YOUR OBJECTIVE :: Repeat the stretch of entries below from the line with "This screenshot has width=1138, height=563." through the line with "You are a computer-use agent. Screen dimensions: 399x436". Include both ends and add nothing.

[Pixel coordinate grounding data]
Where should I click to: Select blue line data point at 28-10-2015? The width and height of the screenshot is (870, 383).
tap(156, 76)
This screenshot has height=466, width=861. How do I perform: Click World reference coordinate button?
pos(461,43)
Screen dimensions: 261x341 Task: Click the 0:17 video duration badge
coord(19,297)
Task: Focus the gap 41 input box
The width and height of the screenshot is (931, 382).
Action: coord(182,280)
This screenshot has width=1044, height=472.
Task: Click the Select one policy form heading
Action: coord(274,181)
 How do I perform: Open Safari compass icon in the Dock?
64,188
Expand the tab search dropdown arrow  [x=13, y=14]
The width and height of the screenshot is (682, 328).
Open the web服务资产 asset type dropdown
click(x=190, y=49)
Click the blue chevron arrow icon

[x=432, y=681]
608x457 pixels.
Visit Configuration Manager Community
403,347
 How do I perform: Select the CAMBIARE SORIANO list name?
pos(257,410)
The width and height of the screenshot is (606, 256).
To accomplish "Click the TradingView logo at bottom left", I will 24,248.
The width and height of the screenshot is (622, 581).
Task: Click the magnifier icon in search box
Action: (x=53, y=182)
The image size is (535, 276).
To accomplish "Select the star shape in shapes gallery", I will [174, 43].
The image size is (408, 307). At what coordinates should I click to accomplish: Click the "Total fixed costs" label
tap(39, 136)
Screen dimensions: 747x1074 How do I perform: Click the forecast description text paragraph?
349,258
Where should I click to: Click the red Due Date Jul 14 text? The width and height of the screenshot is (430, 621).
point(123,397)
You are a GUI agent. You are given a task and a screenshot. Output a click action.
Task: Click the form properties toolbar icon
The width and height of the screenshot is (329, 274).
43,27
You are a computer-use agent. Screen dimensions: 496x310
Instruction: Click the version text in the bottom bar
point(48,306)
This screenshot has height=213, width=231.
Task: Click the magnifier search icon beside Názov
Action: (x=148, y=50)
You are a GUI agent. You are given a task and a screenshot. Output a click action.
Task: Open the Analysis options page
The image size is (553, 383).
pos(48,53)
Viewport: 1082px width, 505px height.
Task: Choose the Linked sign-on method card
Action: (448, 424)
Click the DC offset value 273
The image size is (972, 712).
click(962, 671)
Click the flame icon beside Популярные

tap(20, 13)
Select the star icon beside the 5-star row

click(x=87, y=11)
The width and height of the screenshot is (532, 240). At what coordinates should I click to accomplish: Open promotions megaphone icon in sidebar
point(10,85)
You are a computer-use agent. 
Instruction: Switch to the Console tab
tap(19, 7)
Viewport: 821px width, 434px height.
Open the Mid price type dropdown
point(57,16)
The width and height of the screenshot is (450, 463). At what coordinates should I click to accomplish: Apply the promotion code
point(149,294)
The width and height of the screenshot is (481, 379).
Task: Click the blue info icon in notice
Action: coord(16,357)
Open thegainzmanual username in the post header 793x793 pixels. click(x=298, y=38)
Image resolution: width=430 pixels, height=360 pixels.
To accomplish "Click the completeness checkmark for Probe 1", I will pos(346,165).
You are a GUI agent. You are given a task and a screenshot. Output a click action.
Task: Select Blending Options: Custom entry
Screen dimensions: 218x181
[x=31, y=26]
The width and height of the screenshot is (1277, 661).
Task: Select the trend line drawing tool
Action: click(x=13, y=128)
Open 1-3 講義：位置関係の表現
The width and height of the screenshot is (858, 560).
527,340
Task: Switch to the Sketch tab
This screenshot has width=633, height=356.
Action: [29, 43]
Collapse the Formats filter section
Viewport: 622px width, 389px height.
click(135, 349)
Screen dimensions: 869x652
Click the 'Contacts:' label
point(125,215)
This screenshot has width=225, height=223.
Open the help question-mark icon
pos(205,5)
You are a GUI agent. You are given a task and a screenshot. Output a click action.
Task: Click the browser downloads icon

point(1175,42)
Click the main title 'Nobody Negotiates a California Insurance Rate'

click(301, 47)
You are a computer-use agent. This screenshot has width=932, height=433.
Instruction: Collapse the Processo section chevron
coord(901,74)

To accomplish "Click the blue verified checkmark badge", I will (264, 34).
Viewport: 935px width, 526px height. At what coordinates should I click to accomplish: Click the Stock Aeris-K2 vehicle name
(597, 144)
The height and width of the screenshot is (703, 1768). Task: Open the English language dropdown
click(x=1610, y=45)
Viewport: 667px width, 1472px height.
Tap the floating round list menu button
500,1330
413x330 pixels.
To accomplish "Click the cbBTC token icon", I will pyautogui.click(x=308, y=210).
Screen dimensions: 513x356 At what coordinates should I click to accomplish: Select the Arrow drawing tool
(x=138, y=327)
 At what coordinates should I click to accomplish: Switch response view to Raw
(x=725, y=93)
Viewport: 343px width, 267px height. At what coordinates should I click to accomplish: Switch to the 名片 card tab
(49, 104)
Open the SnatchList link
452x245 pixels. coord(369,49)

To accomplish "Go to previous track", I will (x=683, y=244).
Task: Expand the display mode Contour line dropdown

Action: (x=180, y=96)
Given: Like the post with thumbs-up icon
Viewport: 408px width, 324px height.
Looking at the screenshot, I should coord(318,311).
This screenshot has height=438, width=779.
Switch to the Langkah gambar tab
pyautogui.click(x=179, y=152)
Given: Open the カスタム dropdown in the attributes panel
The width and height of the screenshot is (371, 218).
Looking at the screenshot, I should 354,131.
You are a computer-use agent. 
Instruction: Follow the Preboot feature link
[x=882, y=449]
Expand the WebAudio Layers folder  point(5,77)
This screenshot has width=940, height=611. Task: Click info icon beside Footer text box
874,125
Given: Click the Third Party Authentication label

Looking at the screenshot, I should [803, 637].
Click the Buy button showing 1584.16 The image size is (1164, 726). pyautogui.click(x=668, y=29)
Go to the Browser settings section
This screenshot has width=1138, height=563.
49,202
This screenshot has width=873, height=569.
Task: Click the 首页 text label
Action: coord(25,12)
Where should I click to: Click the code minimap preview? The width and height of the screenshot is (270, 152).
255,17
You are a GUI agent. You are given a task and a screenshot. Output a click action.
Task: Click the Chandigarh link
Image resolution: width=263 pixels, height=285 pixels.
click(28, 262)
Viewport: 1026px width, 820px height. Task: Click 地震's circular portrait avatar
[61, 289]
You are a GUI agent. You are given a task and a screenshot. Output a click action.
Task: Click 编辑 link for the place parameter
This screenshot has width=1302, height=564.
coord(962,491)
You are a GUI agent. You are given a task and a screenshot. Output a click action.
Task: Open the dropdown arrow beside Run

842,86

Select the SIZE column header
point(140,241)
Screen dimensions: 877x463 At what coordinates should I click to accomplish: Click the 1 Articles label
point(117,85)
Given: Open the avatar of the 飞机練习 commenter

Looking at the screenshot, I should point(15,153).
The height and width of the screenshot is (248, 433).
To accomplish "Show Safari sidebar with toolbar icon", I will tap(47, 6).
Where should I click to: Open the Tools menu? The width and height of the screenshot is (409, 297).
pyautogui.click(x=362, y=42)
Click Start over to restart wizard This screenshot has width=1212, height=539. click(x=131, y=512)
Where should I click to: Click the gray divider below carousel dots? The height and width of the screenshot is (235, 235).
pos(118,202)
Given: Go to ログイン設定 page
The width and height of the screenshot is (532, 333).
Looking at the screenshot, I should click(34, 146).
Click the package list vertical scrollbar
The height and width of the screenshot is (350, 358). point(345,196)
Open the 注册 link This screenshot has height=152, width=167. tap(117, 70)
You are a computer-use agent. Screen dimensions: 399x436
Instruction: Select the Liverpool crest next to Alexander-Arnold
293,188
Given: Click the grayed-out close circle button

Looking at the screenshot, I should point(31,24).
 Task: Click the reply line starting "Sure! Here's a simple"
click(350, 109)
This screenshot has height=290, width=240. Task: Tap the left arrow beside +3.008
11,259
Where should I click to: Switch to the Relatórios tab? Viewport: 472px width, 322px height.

OUTPUT OF THE TASK ::
This screenshot has width=1138, height=563.
49,202
This screenshot has width=873, height=569.
Task: Click the 首页 text label
Action: coord(25,12)
Where should I click to: Click the code minimap preview? The width and height of the screenshot is (270, 152).
255,17
You are a GUI agent. You are given a task and a screenshot. Output a click action.
Task: Click the Chandigarh link
Image resolution: width=263 pixels, height=285 pixels.
click(28, 262)
Viewport: 1026px width, 820px height. Task: Click 地震's circular portrait avatar
[61, 289]
You are a GUI agent. You are given a task and a screenshot. Output a click action.
Task: Click 编辑 link for the place parameter
This screenshot has width=1302, height=564.
coord(962,491)
You are a GUI agent. You are given a task and a screenshot. Output a click action.
Task: Open the dropdown arrow beside Run

842,86

Select the SIZE column header
point(140,241)
Screen dimensions: 877x463 At what coordinates should I click to accomplish: Click the 1 Articles label
point(117,85)
Given: Open the avatar of the 飞机練习 commenter

Looking at the screenshot, I should point(15,153).
The height and width of the screenshot is (248, 433).
To accomplish "Show Safari sidebar with toolbar icon", I will tap(47, 6).
Where should I click to: Open the Tools menu? The width and height of the screenshot is (409, 297).
pyautogui.click(x=362, y=42)
Click Start over to restart wizard This screenshot has width=1212, height=539. click(x=131, y=512)
Where should I click to: Click the gray divider below carousel dots? The height and width of the screenshot is (235, 235).
pos(118,202)
Given: Go to ログイン設定 page
The width and height of the screenshot is (532, 333).
Looking at the screenshot, I should click(34, 146).
Click the package list vertical scrollbar
The height and width of the screenshot is (350, 358). point(345,196)
Open the 注册 link This screenshot has height=152, width=167. tap(117, 70)
You are a computer-use agent. Screen dimensions: 399x436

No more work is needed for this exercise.